Acute arterial graft thrombosis resulting in acute limb ischemia is a limb threatening condition with a need for emergent treatment. Apart from open surgery, endovascular treatment options are available – catheter directed thrombolysis (CDT), percutaneous mechanical thrombectomy (PMT) and acoustic pulse thrombolysis. Since only 5% of limb ischemia affect the upper limb, literature upon the treatment is scarce, although CDT for upper limb ischemia can be effective in over 60% of patients, the most feared of complication is bleeding, with major hemorrhage incidence of up to 14% (Schrijver et al. 2016). The potential benefits of PMT are shorter procedure duration, cost-reduction, less volume of contrast media, possibility of delivering bolus of thrombolytic, decline in bleeding and overall complications.
AngioJet PMT system uses the Venturi-Bernoulli effect to macerate and aspirate thrombus. Although postprocedural hemolysis and hemoglobinuria are common, developing severe AKI requiring renal replacement therapy is an infrequent complication. Four of these cases occurred after PMT for venous thrombosis (Arslan et al. 2007; Bedi, and Daniel, and Reichman, Aaron, and Chou, Shyan-Yih, and Reiser, Ira 2018; Mathews et al. 2011; Sebastian et al. 2018) and one following PMT for pulmonary embolism (Dukkipati et al. 2009). We found no published cases reporting AKI after AngioJet PMT for peripheral arterial thrombosis.

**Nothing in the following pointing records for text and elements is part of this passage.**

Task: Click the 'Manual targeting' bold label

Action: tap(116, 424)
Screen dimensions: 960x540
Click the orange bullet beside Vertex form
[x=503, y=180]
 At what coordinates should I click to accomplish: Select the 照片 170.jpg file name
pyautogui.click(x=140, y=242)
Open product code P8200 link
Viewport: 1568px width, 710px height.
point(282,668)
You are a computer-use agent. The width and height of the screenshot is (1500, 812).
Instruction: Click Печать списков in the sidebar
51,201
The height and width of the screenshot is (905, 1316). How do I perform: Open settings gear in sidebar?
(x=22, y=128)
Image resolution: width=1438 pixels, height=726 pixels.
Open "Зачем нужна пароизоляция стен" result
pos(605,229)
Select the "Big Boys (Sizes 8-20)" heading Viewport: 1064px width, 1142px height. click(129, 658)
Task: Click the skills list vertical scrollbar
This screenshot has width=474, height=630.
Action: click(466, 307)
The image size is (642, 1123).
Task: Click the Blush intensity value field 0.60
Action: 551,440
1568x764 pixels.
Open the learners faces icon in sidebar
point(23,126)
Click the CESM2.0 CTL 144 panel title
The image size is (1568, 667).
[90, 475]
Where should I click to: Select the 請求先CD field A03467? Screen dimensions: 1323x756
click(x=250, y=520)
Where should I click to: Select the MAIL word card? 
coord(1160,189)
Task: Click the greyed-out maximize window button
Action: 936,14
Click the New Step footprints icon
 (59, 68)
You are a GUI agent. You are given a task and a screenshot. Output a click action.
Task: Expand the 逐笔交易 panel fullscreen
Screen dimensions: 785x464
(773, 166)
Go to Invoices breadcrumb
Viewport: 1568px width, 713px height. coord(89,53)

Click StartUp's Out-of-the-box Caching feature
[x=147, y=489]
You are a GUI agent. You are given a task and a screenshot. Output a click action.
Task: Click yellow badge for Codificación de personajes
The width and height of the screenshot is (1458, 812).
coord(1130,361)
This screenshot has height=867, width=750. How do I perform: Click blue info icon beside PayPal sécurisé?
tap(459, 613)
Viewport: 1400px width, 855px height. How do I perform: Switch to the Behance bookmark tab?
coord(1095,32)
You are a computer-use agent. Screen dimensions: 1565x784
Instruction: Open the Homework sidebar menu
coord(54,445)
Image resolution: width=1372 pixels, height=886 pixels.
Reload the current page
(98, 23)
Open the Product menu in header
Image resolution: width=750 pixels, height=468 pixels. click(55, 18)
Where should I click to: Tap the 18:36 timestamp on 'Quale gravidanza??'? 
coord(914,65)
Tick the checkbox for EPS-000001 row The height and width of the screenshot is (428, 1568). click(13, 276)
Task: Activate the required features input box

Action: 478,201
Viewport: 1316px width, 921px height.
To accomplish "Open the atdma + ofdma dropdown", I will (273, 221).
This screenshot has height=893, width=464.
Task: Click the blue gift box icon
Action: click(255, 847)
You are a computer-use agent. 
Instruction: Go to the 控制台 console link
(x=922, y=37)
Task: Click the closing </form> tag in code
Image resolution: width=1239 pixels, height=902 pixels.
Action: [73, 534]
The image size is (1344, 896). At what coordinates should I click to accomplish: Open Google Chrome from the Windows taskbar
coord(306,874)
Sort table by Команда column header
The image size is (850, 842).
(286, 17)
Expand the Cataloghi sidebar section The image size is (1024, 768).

The registry of AngioJet Use in the Peripheral Vascular System (PEARL II) (Registry of AngioJet Use in the Peripheral Vascular System 2018) reports renal failure rate of 0,47% in patients treated for limb ischemia. The use of AngioJet was found to be an independent risk factor for developing AKI, increasing the odds by a factor of eight (Escobar et al. 2017). Retrospective study on 145 patients with thrombosis, also reported higher incidence of AKI in PMT group, proposing more vigilant renal protective measures in post-PMT patients (Morrow et al. 2017).
We believe that, in our patient, previously unrecognized chronic kidney disease, might have played a role in developing AKI. Although intravenous iodinated contrast is associated with contrast induced nephropathy, it is not shown to be an independent risk factor for developing AKI. Our patient had received approximately the same volume of ionated contrast during first endovascular procedure, 3 months before PMT, without deterioration in kidney function tests. However, during the second procedure, hemolysis was an additional factor for developing AKI. Due to acute graft thrombosis, MDT decided that the risk of potential complications associated with PMT was acceptable.
Although there is no consensus upon which eGFR would be a cut-off value for administration of intravenous contrast, studies suggest that there is no significant risk for AKI in patients with eGFR> 30 ml/min/1.73m2 (McDonald et al. 2014). It is believed that optimizing intravenous hydration is a protective measure against developing contrast-induced AKI (Gupta et al. 2016), however, there are no recommendations for preventing AKI during PMT.